Task brief: Transcribe everything in the records, dropping and changing nothing.

Data in this exercise:
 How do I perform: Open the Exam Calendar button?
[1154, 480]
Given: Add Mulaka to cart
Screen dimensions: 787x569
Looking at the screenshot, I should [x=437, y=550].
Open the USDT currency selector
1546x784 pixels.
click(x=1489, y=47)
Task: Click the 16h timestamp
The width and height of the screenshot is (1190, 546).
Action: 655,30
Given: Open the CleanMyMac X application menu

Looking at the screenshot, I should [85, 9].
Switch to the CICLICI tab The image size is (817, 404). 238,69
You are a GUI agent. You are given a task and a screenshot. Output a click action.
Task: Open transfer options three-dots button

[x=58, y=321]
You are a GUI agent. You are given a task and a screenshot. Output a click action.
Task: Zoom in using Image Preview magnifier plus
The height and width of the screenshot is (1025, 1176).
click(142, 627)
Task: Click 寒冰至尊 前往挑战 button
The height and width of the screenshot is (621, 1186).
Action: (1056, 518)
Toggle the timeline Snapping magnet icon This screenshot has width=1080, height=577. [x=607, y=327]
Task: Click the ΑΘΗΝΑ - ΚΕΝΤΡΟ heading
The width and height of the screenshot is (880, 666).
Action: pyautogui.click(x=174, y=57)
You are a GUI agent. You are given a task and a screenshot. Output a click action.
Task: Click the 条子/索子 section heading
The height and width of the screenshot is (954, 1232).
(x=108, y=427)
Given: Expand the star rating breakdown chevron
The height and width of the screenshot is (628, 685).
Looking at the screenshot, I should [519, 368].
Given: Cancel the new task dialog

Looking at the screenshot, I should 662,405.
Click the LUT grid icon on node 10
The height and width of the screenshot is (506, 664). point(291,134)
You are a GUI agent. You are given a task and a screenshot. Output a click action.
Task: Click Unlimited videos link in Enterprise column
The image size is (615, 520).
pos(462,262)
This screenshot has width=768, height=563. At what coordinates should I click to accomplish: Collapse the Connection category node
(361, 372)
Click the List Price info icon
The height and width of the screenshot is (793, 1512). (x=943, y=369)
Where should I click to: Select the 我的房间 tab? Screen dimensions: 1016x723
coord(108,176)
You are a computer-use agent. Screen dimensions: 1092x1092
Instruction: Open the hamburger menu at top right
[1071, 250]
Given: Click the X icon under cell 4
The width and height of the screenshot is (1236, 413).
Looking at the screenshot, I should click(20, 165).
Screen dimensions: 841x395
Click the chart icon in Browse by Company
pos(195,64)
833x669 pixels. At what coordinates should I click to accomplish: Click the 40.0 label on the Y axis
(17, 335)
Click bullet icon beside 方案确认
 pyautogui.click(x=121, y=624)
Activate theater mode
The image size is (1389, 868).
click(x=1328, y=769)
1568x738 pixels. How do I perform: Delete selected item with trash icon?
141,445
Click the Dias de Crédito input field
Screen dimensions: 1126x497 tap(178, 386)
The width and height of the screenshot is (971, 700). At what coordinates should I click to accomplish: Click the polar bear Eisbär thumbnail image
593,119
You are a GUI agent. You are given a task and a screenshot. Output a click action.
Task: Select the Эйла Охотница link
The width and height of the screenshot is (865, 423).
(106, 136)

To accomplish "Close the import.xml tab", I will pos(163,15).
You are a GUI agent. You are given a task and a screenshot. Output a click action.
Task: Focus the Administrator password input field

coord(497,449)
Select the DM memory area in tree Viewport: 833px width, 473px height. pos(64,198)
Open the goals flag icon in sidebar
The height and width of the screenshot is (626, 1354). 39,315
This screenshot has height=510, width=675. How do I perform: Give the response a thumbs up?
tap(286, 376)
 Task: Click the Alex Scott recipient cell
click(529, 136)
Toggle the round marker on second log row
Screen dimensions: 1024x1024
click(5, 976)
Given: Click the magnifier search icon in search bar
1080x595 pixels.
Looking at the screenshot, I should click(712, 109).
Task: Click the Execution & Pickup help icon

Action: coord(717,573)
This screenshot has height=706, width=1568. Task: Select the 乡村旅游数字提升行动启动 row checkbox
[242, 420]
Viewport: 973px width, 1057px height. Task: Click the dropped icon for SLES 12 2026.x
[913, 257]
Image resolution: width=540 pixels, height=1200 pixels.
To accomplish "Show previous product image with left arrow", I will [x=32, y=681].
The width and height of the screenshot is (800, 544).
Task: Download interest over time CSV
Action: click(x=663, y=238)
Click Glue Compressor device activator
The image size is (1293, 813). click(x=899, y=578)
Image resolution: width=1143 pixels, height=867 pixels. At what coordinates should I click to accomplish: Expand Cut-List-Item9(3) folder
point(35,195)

Response box:
 How do I perform: Open the Exam Calendar button?
[1154, 480]
Given: Add Mulaka to cart
Screen dimensions: 787x569
Looking at the screenshot, I should [x=437, y=550].
Open the USDT currency selector
1546x784 pixels.
click(x=1489, y=47)
Task: Click the 16h timestamp
The width and height of the screenshot is (1190, 546).
Action: 655,30
Given: Open the CleanMyMac X application menu

Looking at the screenshot, I should [85, 9].
Switch to the CICLICI tab The image size is (817, 404). 238,69
You are a GUI agent. You are given a task and a screenshot. Output a click action.
Task: Open transfer options three-dots button

[x=58, y=321]
You are a GUI agent. You are given a task and a screenshot. Output a click action.
Task: Zoom in using Image Preview magnifier plus
The height and width of the screenshot is (1025, 1176).
click(142, 627)
Task: Click 寒冰至尊 前往挑战 button
The height and width of the screenshot is (621, 1186).
Action: (1056, 518)
Toggle the timeline Snapping magnet icon This screenshot has width=1080, height=577. [x=607, y=327]
Task: Click the ΑΘΗΝΑ - ΚΕΝΤΡΟ heading
The width and height of the screenshot is (880, 666).
Action: pyautogui.click(x=174, y=57)
You are a GUI agent. You are given a task and a screenshot. Output a click action.
Task: Click the 条子/索子 section heading
The height and width of the screenshot is (954, 1232).
(x=108, y=427)
Given: Expand the star rating breakdown chevron
The height and width of the screenshot is (628, 685).
Looking at the screenshot, I should [519, 368].
Given: Cancel the new task dialog

Looking at the screenshot, I should 662,405.
Click the LUT grid icon on node 10
The height and width of the screenshot is (506, 664). point(291,134)
You are a GUI agent. You are given a task and a screenshot. Output a click action.
Task: Click Unlimited videos link in Enterprise column
The image size is (615, 520).
pos(462,262)
This screenshot has width=768, height=563. At what coordinates should I click to accomplish: Collapse the Connection category node
(361, 372)
Click the List Price info icon
The height and width of the screenshot is (793, 1512). (x=943, y=369)
Where should I click to: Select the 我的房间 tab? Screen dimensions: 1016x723
coord(108,176)
You are a computer-use agent. Screen dimensions: 1092x1092
Instruction: Open the hamburger menu at top right
[1071, 250]
Given: Click the X icon under cell 4
The width and height of the screenshot is (1236, 413).
Looking at the screenshot, I should click(20, 165).
Screen dimensions: 841x395
Click the chart icon in Browse by Company
pos(195,64)
833x669 pixels. At what coordinates should I click to accomplish: Click the 40.0 label on the Y axis
(17, 335)
Click bullet icon beside 方案确认
 pyautogui.click(x=121, y=624)
Activate theater mode
The image size is (1389, 868).
click(x=1328, y=769)
1568x738 pixels. How do I perform: Delete selected item with trash icon?
141,445
Click the Dias de Crédito input field
Screen dimensions: 1126x497 tap(178, 386)
The width and height of the screenshot is (971, 700). At what coordinates should I click to accomplish: Click the polar bear Eisbär thumbnail image
593,119
You are a GUI agent. You are given a task and a screenshot. Output a click action.
Task: Select the Эйла Охотница link
The width and height of the screenshot is (865, 423).
(106, 136)

To accomplish "Close the import.xml tab", I will pos(163,15).
You are a GUI agent. You are given a task and a screenshot. Output a click action.
Task: Focus the Administrator password input field

coord(497,449)
Select the DM memory area in tree Viewport: 833px width, 473px height. pos(64,198)
Open the goals flag icon in sidebar
The height and width of the screenshot is (626, 1354). 39,315
This screenshot has height=510, width=675. How do I perform: Give the response a thumbs up?
tap(286, 376)
 Task: Click the Alex Scott recipient cell
click(529, 136)
Toggle the round marker on second log row
Screen dimensions: 1024x1024
click(5, 976)
Given: Click the magnifier search icon in search bar
1080x595 pixels.
Looking at the screenshot, I should click(712, 109).
Task: Click the Execution & Pickup help icon

Action: coord(717,573)
This screenshot has height=706, width=1568. Task: Select the 乡村旅游数字提升行动启动 row checkbox
[242, 420]
Viewport: 973px width, 1057px height. Task: Click the dropped icon for SLES 12 2026.x
[913, 257]
Image resolution: width=540 pixels, height=1200 pixels.
To accomplish "Show previous product image with left arrow", I will [x=32, y=681].
The width and height of the screenshot is (800, 544).
Task: Download interest over time CSV
Action: click(x=663, y=238)
Click Glue Compressor device activator
The image size is (1293, 813). click(x=899, y=578)
Image resolution: width=1143 pixels, height=867 pixels. At what coordinates should I click to accomplish: Expand Cut-List-Item9(3) folder
point(35,195)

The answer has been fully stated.